Trump is morally bankrupt. This should be obvious to any high school graduate who paid attention is school. He is a real estate developer who banks on his special gift of persuasion. His speaking style is well suited to that of an after dinner speaker. He teases his audience by saying naughty things and mugs and poses behind a false modesty, all of this while he is not making outrageous claims about his abilities. And many people eat it up. It is a very effective rhetorical style polished by years of practice. His time on reality TV has helped hone an air of authority and expertise in organizational management.

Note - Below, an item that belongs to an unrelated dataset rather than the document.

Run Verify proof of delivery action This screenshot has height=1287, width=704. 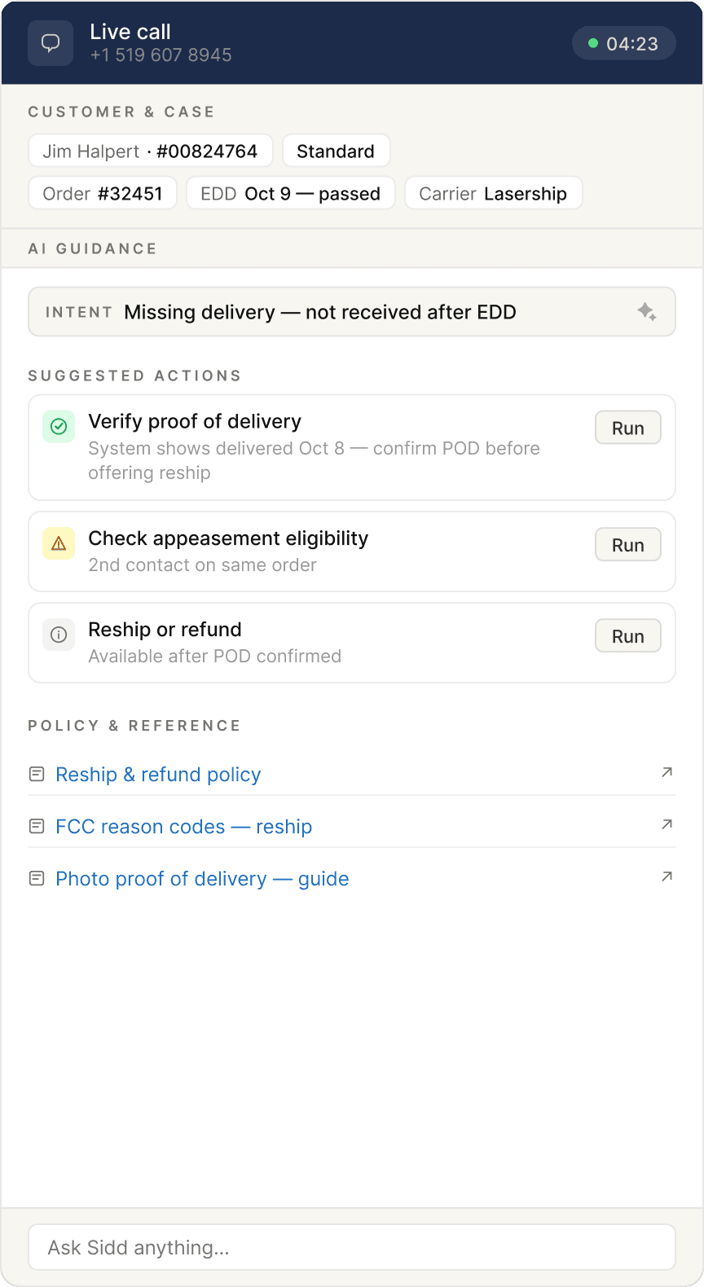[x=627, y=428]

He learned that if you are going to exaggerate, make it big and repeat as often as possible. Throw great gobs of it and see what sticks to the wall. This is propaganda 101: Political persuasion through any means available.

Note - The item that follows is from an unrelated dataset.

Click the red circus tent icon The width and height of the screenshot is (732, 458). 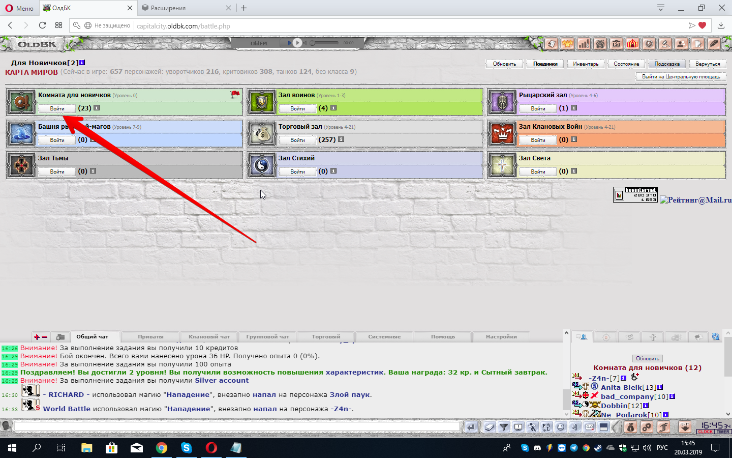coord(632,44)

As corrosive to American democracy as Trump is, there is a bigger problem. That would be the matter of his large crowd of eager voters. They seem to be of a disposition that instinctively distrusts government and lays a large part of the blame of alleged government malfeasance on liberalism. Since the days of Reagan, the word “liberal” has come to be an epithet through repeated encouragement by Republicans. Blame for societies ills on liberalism was further exaggerated by Newt Gingrich in the 1990’s. Unfortunately, this guy has reappeared and is frequently interviewed in conservative (Fox) news today.

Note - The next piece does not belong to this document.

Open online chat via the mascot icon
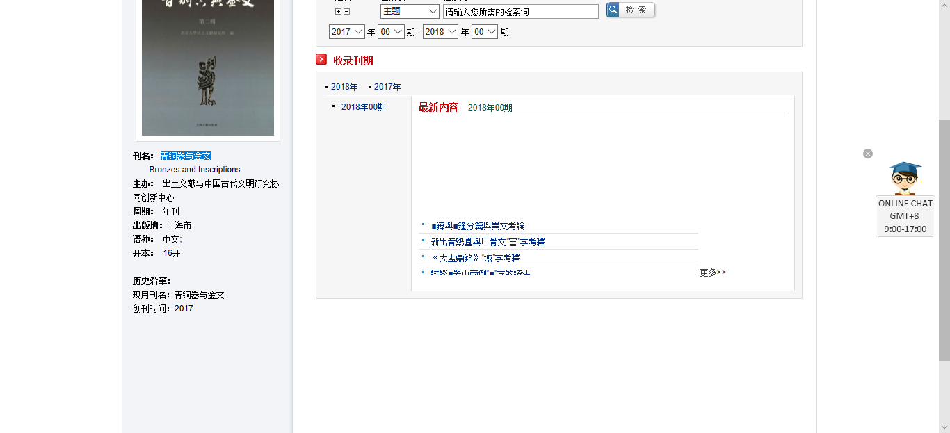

I can remember stopping by a booth at the Boulder County fair in the mid 70’s which was occupied by the John Birch Society. They are ultraconservative, staunchly antigovernment and libertarian in orientation. I see many similar traits in the earlier Tea Party and in the current MAGA crowd. Unfortunately, once someone embraces this kind of mind-set, they rarely come back towards the middle in my experience. Distrust, fear and paranoia are things the human brain does very well.

Never in the history of humanity have so many people had a platform for the instant broadcast and receipt of political information. It is a challenge to the stability of a democratic nation when fringe ideas spread and are adopted across the population in a matter of days. Not everyone remembers history or has a grasp of basic political and economic concepts. In prior times, there were limits to the accessibility, reach and variety of news and opinion. There was also editorial control over what got published. Fringe letters to the editor or op-eds were published once and that was it. The reach was often limited to where the paperboy went.

With most of social media in much of the world there is no editorial control. Any brilliant or stupid post gets broad circulation with equal ease. The volume knob has been turned up for individuals who wish to practice the art of persuasion. Unfortunately for the Chinese and Russian people, their governments are clamping down on the content of both received and sent information.

Back to toxic news. Broadcast companies are businesses. Broadcast news has a job to do. It is to deliver as many eyeballs to ad messages as possible. It’s the same with social media. What gets aired is that which is compelling to the eyes and heart. And “compelling” draws eyeballs. To expect to get an education or a balanced view from commercial TV is a fools errand. Some people believe that “balanced” means that all views are equal. Well, some views are based upon a false premise and are unworthy of consideration. Also, the old saying “if it bleeds, it leads” still applies no matter what pious talk you may hear about journalism.